- Poster
- Directed by: FI Manik
- Screenplay by: FI Manik
- Story by: Mohammad Rafiq Uz Zaman
- Produced by: Shondhani Kotha Chitra
- Starring: Shakib Khan; Apu Biswas; Ahona Rahman; Alamgir; Parveen Sultana Diti; Kazi Hayat; Misha Sawdagor;
- Production company: Shondhani Kotha Chitra
- Distributed by: Shondhani Kotha Chitra
- Release date: 5 June 2015;
- Country: Bangladesh
- Language: Bengali

= Dui Prithibi (2015 film) =

2015 film by FI Manik

Dui Prithibi is a 2015 Bangladeshi romantic drama film.
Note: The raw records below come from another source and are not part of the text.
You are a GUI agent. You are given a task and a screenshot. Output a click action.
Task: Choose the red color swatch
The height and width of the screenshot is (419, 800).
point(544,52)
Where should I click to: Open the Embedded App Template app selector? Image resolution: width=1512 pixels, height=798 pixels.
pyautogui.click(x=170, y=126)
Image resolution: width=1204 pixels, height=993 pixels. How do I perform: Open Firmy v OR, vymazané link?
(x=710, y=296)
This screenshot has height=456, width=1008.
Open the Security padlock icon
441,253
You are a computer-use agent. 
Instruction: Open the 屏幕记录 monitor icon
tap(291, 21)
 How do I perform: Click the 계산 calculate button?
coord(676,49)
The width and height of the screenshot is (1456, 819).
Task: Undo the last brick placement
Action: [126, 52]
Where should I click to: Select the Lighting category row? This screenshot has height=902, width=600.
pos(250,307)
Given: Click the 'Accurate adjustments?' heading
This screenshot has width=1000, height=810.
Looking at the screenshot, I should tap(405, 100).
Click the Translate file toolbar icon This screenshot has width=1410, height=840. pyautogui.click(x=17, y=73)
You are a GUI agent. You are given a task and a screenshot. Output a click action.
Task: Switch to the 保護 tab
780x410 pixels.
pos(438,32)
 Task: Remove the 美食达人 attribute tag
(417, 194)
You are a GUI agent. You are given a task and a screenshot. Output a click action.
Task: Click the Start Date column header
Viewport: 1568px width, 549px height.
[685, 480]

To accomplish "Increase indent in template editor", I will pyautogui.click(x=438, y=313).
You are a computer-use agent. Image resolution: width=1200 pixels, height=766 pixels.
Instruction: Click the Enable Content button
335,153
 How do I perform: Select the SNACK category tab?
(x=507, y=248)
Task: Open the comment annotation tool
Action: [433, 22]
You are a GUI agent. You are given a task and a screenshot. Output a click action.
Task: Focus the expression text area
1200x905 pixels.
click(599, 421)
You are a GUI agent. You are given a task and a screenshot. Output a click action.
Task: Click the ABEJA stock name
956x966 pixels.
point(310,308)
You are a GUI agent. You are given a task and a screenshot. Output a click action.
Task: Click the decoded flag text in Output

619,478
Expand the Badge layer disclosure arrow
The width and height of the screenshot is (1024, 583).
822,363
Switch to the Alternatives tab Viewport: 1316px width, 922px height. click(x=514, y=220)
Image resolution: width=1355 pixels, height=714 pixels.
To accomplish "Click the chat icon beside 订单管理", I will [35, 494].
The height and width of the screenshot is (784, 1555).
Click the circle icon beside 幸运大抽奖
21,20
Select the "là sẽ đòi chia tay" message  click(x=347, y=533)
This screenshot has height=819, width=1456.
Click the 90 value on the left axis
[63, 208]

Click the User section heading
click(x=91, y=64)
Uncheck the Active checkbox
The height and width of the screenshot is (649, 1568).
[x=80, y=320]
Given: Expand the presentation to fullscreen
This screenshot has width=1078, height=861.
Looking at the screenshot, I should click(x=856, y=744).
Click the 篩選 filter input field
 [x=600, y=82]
The film was screenplayed and directed by FI Manik. It was produced and distributed by Shondhani Kotha Chitra. It was written and dialogued by Mohammad Rafiquzzaman. The film features an ensemble cast including Shakib Khan, Apu Biswas and Ahona Rahman, Syed Hasan Imam, Alamgir, Abul Hayat, Kazi Hayat, Ali Raj, Parveen Sultana Diti, Dolly Johur, Rasheda Chowdhury, Mizu Ahmed, Sadek Bachchu, Misha Sawdagor, Shiba Shanu and Ilias Kobra. The film soundtrack was composed by Emon Saha.

==Cast==
- Shakib Khan as Tonmoy
- Apu Biswas as Moina
- Ahona Rahman as Farah
- Syed Hasan Imam
- Alamgir
- Abul Hayat
- Kazi Hayat
- Ali Raj
- Parveen Sultana Diti as Ruma, Farah's mother
- Dolly Johur as Sadia, Tonmoy's mother
- Rasheda Chowdhury
- Mizu Ahmed
- Sadek Bachchu
- Misha Sawdagor as Haidar Khan
- Shiba Shanu as Abir
- Ilias Kobra

==Production==
The film began in 2010 but stopped shooting in the middle. After about 5 years, the film work start again in 2015. The film was wrapped up with shot a song on May 12, 2015 in Bashundhara City, Dhaka.

==Marketing and release==
The film official trailer revealed on May 27, 2015 on Tiger Media's YouTube channel.

===Release===
The film released on June 5, 2015 in 85 theatres all over country.